We apply the rotary position embedding method to our Baevski & Auli baseline. The perplexity results (Figure 1 and Appendix Tables 2 and 3) are better than the Sinusoidal approach: the model with \(L = 512\) (\(L = 1024\)) improves perplexity with up to \(k = 200\) (\(k = 100\)) more tokens than it saw during training, but this comes at the cost of slower training and inference (Figure 2).

T5 Bias

Though most models use trained or Sinusoidal position embeddings, the T5 model of Raffel et al. (2020) uses a relative position method (Shaw et al., 2018; Huang et al., 2019) that adds no position information to word embeddings (as in the previous method). Instead, it modifies the way attention values are computed.

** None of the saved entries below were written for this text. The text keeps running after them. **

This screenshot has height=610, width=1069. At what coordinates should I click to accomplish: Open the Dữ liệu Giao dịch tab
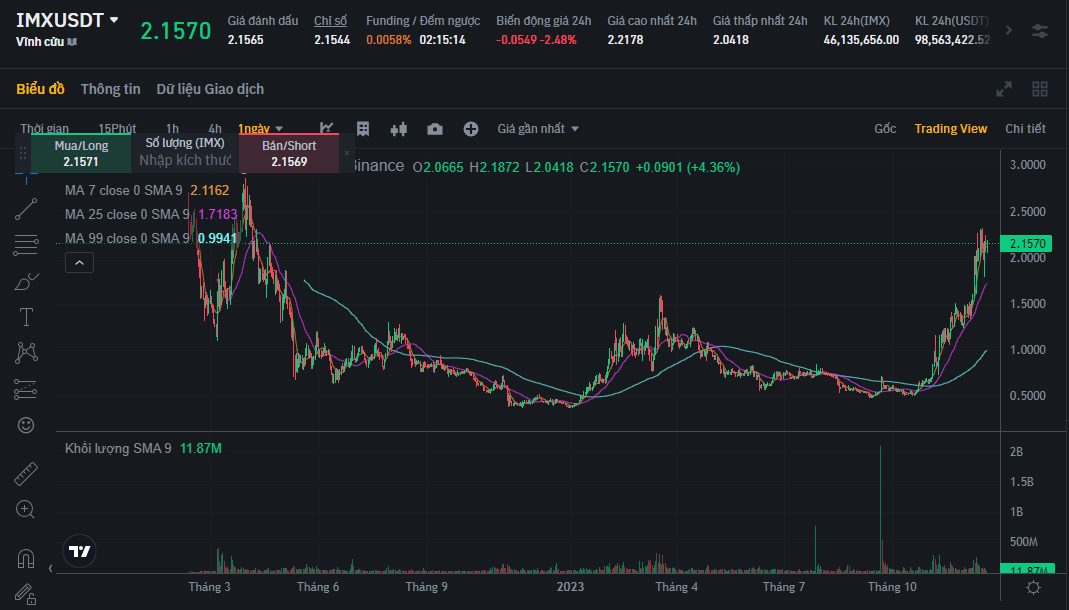point(209,89)
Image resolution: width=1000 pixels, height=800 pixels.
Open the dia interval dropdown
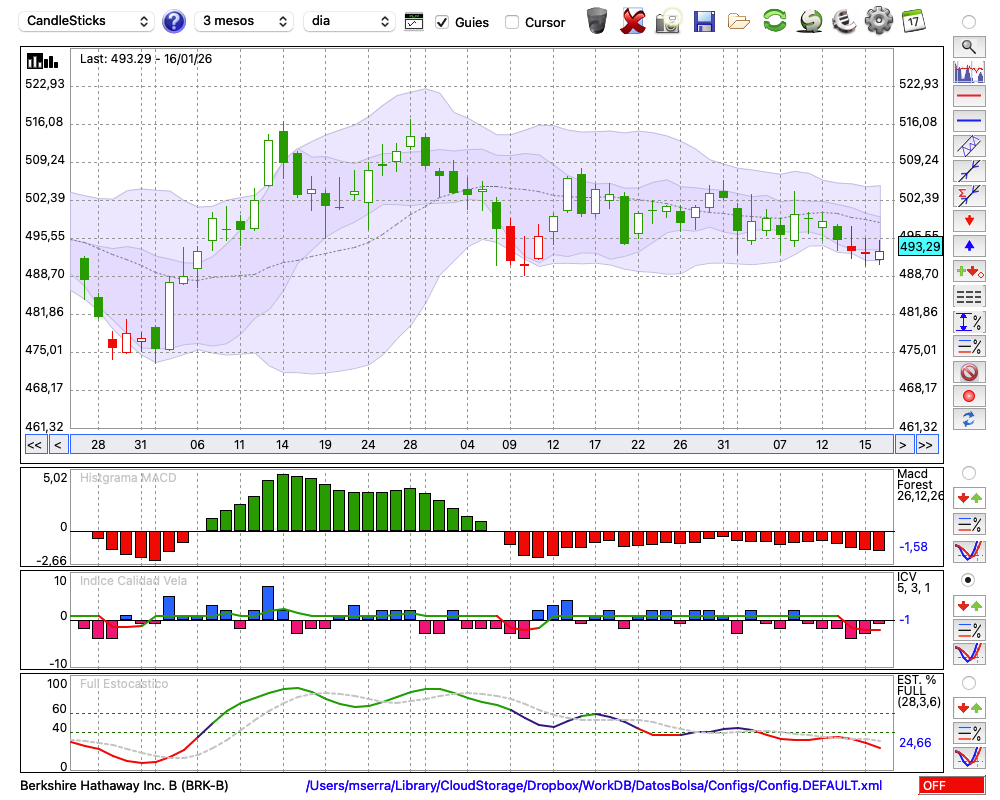tap(349, 21)
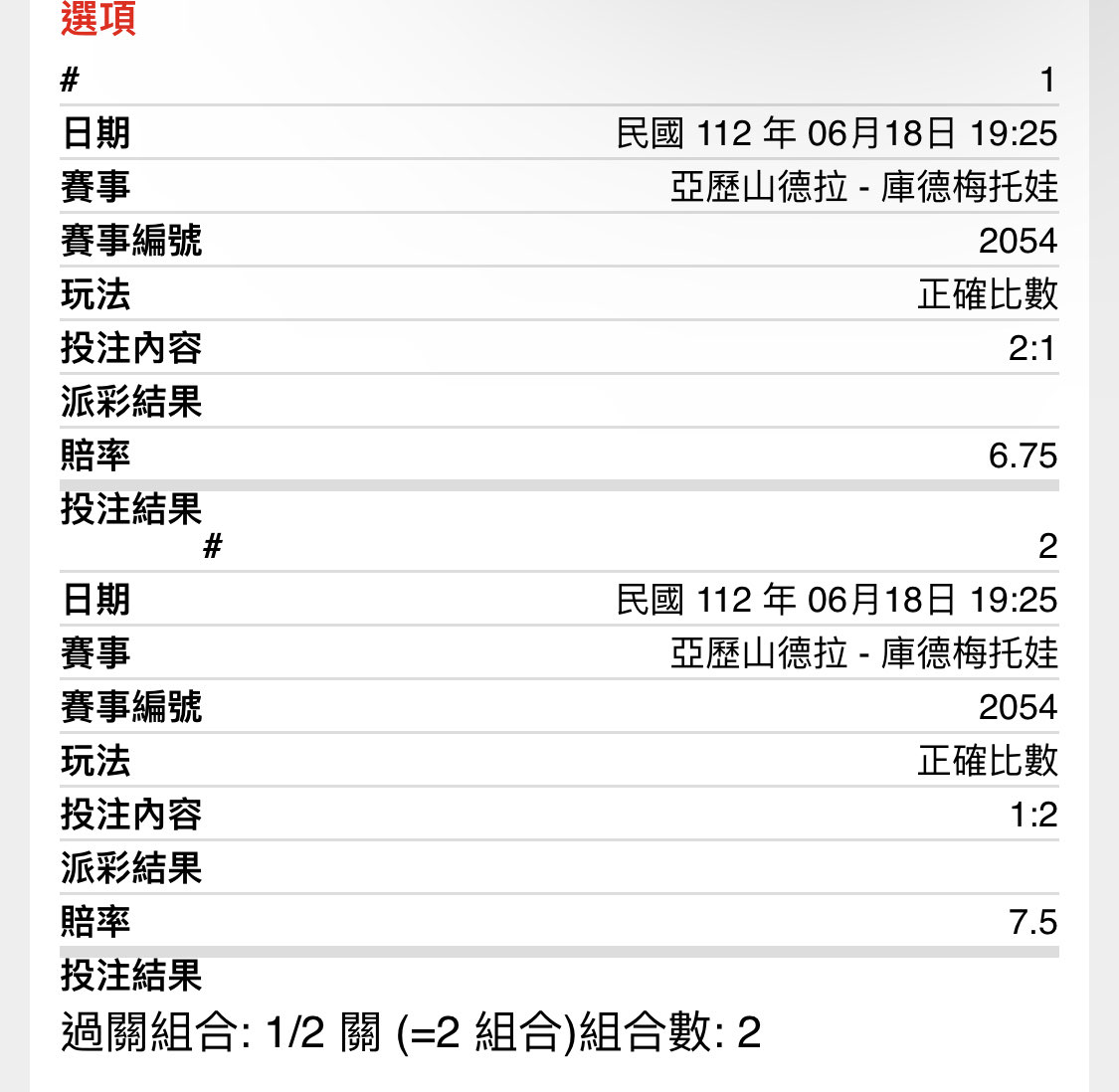Viewport: 1119px width, 1092px height.
Task: Click the first 正確比數 play type value
Action: click(987, 294)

We refer to this as the “T5 bias” method. To compute attention values in the unmodified transformer, we compute the dot product of every query with every relevant key and then softmax these attention values. In this method, we compute the attention values as before, but then we add a learned, shared bias to each query-key score that is dependent on just the distance between the query and key. Therefore, all query-key scores where the query and key distance are zero (i.e., the query and key represent the same token) get a specific learned bias, all scores where the query and key are one word away get a different learned bias, and so on, up to a certain point, from where multiple different distances share the same learned bias (which might be beneficial for extrapolation). As in the rotary method, the T5 bias injects position information into the model at every layer and integrates no explicit position information into the self-attention value vectors.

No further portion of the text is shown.